Do we need to remind ourselves of continuity in leadership across generations among parties criss-crossing contemporary political spectrum: Be it the DMK in Tamil Nadu, Thackerays in Maharashtra, TDP in Andhra Pradesh, the BRS in Telangana. Even the great socialist and the outgoing Karnataka Chief Minister Siddaramaiah is reportedly assured of a Cabinet berth for his son in the new Karnataka dispensation. One way of coming to terms with this rampant dynasticism is to acknowledge modern politics as any other occupation and profession. Let us de-glamorise politics and forget the old notion that people enter politics to do jan-sewa (public service) alone. Politicians of all hues do wish to have power and pelf of the office (and rightfully so) the way middle classes wish to have good life for themselves and their children and grandchildren. It is the typical middle-class hypocrisy to expect of the political class a different type of public conduct while them themselves keep busy with machinations of all types to maintain status-quo as the ultimate guarantor of their security and privilege.

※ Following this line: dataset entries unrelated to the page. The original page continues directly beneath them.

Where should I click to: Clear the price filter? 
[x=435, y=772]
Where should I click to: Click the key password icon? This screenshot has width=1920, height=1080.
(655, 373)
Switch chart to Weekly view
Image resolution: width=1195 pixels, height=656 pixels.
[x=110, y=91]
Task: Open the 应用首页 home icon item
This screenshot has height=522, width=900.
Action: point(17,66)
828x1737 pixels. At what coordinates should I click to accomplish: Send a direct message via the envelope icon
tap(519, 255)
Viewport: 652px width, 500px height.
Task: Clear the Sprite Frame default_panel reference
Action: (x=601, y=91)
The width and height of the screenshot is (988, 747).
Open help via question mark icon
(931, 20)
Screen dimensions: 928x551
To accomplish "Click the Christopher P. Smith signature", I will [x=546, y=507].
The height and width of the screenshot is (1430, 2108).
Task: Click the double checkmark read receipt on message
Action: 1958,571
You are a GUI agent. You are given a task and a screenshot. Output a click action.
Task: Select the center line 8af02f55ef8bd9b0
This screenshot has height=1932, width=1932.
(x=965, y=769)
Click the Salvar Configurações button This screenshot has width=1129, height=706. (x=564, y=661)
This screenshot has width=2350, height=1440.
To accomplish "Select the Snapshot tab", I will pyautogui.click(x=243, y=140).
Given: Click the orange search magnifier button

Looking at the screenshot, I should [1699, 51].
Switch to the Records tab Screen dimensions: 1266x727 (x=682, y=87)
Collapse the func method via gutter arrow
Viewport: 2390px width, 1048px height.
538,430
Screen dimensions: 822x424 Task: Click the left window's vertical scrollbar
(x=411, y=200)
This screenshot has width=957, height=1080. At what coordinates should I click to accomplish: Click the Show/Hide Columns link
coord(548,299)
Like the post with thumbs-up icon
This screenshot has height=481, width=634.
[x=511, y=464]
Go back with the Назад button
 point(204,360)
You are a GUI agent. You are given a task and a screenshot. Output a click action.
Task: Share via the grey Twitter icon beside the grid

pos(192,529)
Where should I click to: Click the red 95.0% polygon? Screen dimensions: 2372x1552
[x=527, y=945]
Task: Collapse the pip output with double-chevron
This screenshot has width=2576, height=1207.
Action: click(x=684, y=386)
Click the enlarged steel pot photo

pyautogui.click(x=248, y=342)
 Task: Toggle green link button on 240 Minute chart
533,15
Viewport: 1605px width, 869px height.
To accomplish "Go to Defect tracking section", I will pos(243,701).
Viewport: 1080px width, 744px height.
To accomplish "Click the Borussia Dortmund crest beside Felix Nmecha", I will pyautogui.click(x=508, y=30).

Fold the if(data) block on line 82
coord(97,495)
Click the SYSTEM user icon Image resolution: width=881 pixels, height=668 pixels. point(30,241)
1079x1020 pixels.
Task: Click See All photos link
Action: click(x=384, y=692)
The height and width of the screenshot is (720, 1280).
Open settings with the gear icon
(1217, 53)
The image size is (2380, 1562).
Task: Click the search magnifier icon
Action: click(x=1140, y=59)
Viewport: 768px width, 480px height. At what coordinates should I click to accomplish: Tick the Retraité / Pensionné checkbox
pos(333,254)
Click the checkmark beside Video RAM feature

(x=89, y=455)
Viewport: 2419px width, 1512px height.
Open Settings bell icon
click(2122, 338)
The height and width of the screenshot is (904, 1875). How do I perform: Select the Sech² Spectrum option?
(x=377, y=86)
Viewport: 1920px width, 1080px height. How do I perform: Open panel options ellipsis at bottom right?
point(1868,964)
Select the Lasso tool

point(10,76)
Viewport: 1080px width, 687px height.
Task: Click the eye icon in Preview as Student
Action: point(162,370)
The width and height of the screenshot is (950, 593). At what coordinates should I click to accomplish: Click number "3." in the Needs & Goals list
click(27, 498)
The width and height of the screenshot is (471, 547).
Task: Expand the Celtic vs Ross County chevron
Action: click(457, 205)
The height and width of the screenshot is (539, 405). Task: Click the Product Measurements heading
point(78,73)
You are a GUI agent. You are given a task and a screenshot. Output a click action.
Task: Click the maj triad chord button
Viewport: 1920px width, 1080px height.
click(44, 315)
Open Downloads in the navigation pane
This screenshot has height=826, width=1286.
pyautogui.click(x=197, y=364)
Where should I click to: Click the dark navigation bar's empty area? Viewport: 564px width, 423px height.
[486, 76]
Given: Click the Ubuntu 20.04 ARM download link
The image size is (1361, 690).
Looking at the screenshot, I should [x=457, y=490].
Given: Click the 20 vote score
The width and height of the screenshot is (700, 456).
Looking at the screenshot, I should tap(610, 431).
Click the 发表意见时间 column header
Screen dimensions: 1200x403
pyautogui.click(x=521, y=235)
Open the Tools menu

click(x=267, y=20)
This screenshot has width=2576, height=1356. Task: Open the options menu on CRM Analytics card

Thus, the one element that has a unifying presence throughout the country irrespective of political ideology and the nature of political organisation is this new found legitimacy and normalisation of political dynasty. This has suddenly imbued family as an institution of great economic, social and political consequence which it always has been. But one did hope that post-Independence democratisation would undermine some of the old societal institutions which were responsible for much of social inequality that we see around. Equitable access to new opportunities in whatever field (judiciary is a classic case) will remain an empty rhetoric unless we acknowledge the role of family in perpetuating unequal access for the many and the privileged access to the few. But then, is family as an institution as amenable to public policy legislation as a school or a work place?
As Indians we are given to projecting our families as the ultimate custodian of some of the best human ideals that one can aspire for: love, affection, compassion, selflessness, devotion, mutual help and reciprocity, respect and the list go on. At times, we talk of families in a way as if other societies did not have them, as if family as an institution was unique to us. There is no point quibbling with those who wish to treat family as the ultimate signature of the glorious Indian tradition and culture. Please keep doing so. But please do think of its role in a modern democratic society if you really wish to expand windows of opportunities for those who did not have the good fortune of being born in the right type of families. The incessant glorification of family camouflages its role in undermining some of the best modern values that the humanity has fought over the centuries: equality of opportunity being one of them.
*Manish Thakur teaches sociology at the Indian Institute of Management Calcutta.